Data items -
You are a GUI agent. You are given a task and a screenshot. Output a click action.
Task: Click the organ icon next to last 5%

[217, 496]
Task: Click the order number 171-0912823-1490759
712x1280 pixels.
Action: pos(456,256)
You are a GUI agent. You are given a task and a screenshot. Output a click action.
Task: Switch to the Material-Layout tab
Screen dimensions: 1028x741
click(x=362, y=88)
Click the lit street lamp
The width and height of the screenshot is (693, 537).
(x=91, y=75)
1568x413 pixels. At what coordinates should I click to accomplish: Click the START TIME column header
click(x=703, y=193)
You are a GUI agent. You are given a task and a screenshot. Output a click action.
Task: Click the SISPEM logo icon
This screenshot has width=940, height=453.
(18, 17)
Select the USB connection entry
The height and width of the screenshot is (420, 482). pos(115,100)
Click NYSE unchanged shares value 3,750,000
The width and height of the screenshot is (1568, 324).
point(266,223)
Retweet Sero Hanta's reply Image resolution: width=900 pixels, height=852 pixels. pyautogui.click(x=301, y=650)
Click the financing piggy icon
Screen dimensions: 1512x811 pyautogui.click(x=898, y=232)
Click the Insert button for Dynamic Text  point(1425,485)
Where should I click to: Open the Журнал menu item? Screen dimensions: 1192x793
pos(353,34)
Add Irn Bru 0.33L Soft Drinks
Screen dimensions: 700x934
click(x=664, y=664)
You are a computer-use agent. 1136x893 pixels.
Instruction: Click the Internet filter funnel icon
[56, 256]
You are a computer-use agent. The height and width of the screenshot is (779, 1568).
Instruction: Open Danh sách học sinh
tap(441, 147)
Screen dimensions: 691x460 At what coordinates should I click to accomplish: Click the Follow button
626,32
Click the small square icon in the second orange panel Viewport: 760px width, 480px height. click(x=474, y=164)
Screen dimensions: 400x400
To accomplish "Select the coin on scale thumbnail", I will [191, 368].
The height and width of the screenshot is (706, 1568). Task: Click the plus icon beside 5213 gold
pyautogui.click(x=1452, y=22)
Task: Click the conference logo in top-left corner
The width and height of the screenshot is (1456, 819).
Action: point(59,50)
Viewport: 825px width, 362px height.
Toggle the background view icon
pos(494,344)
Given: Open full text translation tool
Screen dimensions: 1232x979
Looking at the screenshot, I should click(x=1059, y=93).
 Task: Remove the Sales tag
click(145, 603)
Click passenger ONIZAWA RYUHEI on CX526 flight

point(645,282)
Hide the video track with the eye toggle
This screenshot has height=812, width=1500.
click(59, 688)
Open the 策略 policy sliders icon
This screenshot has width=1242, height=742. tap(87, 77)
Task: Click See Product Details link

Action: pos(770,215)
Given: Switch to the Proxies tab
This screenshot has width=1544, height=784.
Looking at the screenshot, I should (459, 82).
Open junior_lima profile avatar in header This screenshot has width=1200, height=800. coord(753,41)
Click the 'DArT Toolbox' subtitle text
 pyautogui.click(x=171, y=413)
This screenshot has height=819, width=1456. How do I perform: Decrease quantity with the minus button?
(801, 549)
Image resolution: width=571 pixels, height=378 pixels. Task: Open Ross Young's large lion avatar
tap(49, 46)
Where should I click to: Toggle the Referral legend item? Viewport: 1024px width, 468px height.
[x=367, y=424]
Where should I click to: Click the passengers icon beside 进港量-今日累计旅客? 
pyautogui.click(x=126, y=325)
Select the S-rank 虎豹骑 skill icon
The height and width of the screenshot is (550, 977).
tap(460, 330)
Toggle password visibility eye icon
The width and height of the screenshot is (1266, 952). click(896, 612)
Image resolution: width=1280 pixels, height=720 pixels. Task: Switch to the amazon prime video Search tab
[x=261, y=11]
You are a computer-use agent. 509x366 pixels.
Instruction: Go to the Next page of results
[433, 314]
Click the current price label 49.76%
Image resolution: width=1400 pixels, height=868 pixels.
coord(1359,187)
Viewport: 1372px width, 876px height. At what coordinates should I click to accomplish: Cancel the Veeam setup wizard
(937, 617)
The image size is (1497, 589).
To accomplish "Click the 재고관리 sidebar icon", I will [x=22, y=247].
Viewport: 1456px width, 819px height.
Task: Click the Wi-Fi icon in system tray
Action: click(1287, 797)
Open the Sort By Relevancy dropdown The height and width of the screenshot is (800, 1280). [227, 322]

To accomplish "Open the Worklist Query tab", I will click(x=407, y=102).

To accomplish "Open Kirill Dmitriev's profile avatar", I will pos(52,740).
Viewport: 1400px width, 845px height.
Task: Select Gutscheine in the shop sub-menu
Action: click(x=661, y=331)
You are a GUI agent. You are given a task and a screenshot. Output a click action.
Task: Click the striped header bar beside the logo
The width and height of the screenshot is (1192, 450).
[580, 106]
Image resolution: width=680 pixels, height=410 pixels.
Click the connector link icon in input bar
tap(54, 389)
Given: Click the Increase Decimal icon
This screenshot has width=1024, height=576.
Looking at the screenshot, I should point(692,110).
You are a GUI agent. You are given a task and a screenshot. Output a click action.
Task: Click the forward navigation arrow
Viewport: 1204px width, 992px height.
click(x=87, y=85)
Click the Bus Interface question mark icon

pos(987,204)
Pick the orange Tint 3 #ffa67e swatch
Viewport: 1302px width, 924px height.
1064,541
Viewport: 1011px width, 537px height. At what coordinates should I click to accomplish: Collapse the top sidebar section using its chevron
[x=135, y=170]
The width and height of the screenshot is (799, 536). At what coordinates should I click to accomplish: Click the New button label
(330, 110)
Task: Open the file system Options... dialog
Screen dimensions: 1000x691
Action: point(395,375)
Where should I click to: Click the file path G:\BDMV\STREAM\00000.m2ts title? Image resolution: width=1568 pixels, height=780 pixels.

PROBLEM STATEMENT - Reproduce all of the data items above, line for line, with no changes.

EXPECTED ANSWER -
You are a GUI agent. You are given a task and a screenshot. Output a click action.
Task: Click the organ icon next to last 5%

[217, 496]
Task: Click the order number 171-0912823-1490759
712x1280 pixels.
Action: pos(456,256)
You are a GUI agent. You are given a task and a screenshot. Output a click action.
Task: Switch to the Material-Layout tab
Screen dimensions: 1028x741
click(x=362, y=88)
Click the lit street lamp
The width and height of the screenshot is (693, 537).
(x=91, y=75)
1568x413 pixels. At what coordinates should I click to accomplish: Click the START TIME column header
click(x=703, y=193)
You are a GUI agent. You are given a task and a screenshot. Output a click action.
Task: Click the SISPEM logo icon
This screenshot has width=940, height=453.
(18, 17)
Select the USB connection entry
The height and width of the screenshot is (420, 482). pos(115,100)
Click NYSE unchanged shares value 3,750,000
The width and height of the screenshot is (1568, 324).
point(266,223)
Retweet Sero Hanta's reply Image resolution: width=900 pixels, height=852 pixels. pyautogui.click(x=301, y=650)
Click the financing piggy icon
Screen dimensions: 1512x811 pyautogui.click(x=898, y=232)
Click the Insert button for Dynamic Text  point(1425,485)
Where should I click to: Open the Журнал menu item? Screen dimensions: 1192x793
pos(353,34)
Add Irn Bru 0.33L Soft Drinks
Screen dimensions: 700x934
click(x=664, y=664)
You are a computer-use agent. 1136x893 pixels.
Instruction: Click the Internet filter funnel icon
[56, 256]
You are a computer-use agent. The height and width of the screenshot is (779, 1568).
Instruction: Open Danh sách học sinh
tap(441, 147)
Screen dimensions: 691x460 At what coordinates should I click to accomplish: Click the Follow button
626,32
Click the small square icon in the second orange panel Viewport: 760px width, 480px height. click(x=474, y=164)
Screen dimensions: 400x400
To accomplish "Select the coin on scale thumbnail", I will [191, 368].
The height and width of the screenshot is (706, 1568). Task: Click the plus icon beside 5213 gold
pyautogui.click(x=1452, y=22)
Task: Click the conference logo in top-left corner
The width and height of the screenshot is (1456, 819).
Action: point(59,50)
Viewport: 825px width, 362px height.
Toggle the background view icon
pos(494,344)
Given: Open full text translation tool
Screen dimensions: 1232x979
Looking at the screenshot, I should click(x=1059, y=93).
 Task: Remove the Sales tag
click(145, 603)
Click passenger ONIZAWA RYUHEI on CX526 flight

point(645,282)
Hide the video track with the eye toggle
This screenshot has height=812, width=1500.
click(59, 688)
Open the 策略 policy sliders icon
This screenshot has width=1242, height=742. tap(87, 77)
Task: Click See Product Details link

Action: pos(770,215)
Given: Switch to the Proxies tab
This screenshot has width=1544, height=784.
Looking at the screenshot, I should (459, 82).
Open junior_lima profile avatar in header This screenshot has width=1200, height=800. coord(753,41)
Click the 'DArT Toolbox' subtitle text
 pyautogui.click(x=171, y=413)
This screenshot has height=819, width=1456. How do I perform: Decrease quantity with the minus button?
(801, 549)
Image resolution: width=571 pixels, height=378 pixels. Task: Open Ross Young's large lion avatar
tap(49, 46)
Where should I click to: Toggle the Referral legend item? Viewport: 1024px width, 468px height.
[x=367, y=424]
Where should I click to: Click the passengers icon beside 进港量-今日累计旅客? 
pyautogui.click(x=126, y=325)
Select the S-rank 虎豹骑 skill icon
The height and width of the screenshot is (550, 977).
tap(460, 330)
Toggle password visibility eye icon
The width and height of the screenshot is (1266, 952). click(896, 612)
Image resolution: width=1280 pixels, height=720 pixels. Task: Switch to the amazon prime video Search tab
[x=261, y=11]
You are a computer-use agent. 509x366 pixels.
Instruction: Go to the Next page of results
[433, 314]
Click the current price label 49.76%
Image resolution: width=1400 pixels, height=868 pixels.
coord(1359,187)
Viewport: 1372px width, 876px height. At what coordinates should I click to accomplish: Cancel the Veeam setup wizard
(937, 617)
The image size is (1497, 589).
To accomplish "Click the 재고관리 sidebar icon", I will [x=22, y=247].
Viewport: 1456px width, 819px height.
Task: Click the Wi-Fi icon in system tray
Action: click(1287, 797)
Open the Sort By Relevancy dropdown The height and width of the screenshot is (800, 1280). [227, 322]

To accomplish "Open the Worklist Query tab", I will click(x=407, y=102).

To accomplish "Open Kirill Dmitriev's profile avatar", I will pos(52,740).
Viewport: 1400px width, 845px height.
Task: Select Gutscheine in the shop sub-menu
Action: click(x=661, y=331)
You are a GUI agent. You are given a task and a screenshot. Output a click action.
Task: Click the striped header bar beside the logo
The width and height of the screenshot is (1192, 450).
[580, 106]
Image resolution: width=680 pixels, height=410 pixels.
Click the connector link icon in input bar
tap(54, 389)
Given: Click the Increase Decimal icon
This screenshot has width=1024, height=576.
Looking at the screenshot, I should point(692,110).
You are a GUI agent. You are given a task and a screenshot. Output a click action.
Task: Click the forward navigation arrow
Viewport: 1204px width, 992px height.
click(x=87, y=85)
Click the Bus Interface question mark icon

pos(987,204)
Pick the orange Tint 3 #ffa67e swatch
Viewport: 1302px width, 924px height.
1064,541
Viewport: 1011px width, 537px height. At what coordinates should I click to accomplish: Collapse the top sidebar section using its chevron
[x=135, y=170]
The width and height of the screenshot is (799, 536). At what coordinates should I click to accomplish: Click the New button label
(330, 110)
Task: Open the file system Options... dialog
Screen dimensions: 1000x691
Action: point(395,375)
Where should I click to: Click the file path G:\BDMV\STREAM\00000.m2ts title? Image resolution: width=1568 pixels, height=780 pixels.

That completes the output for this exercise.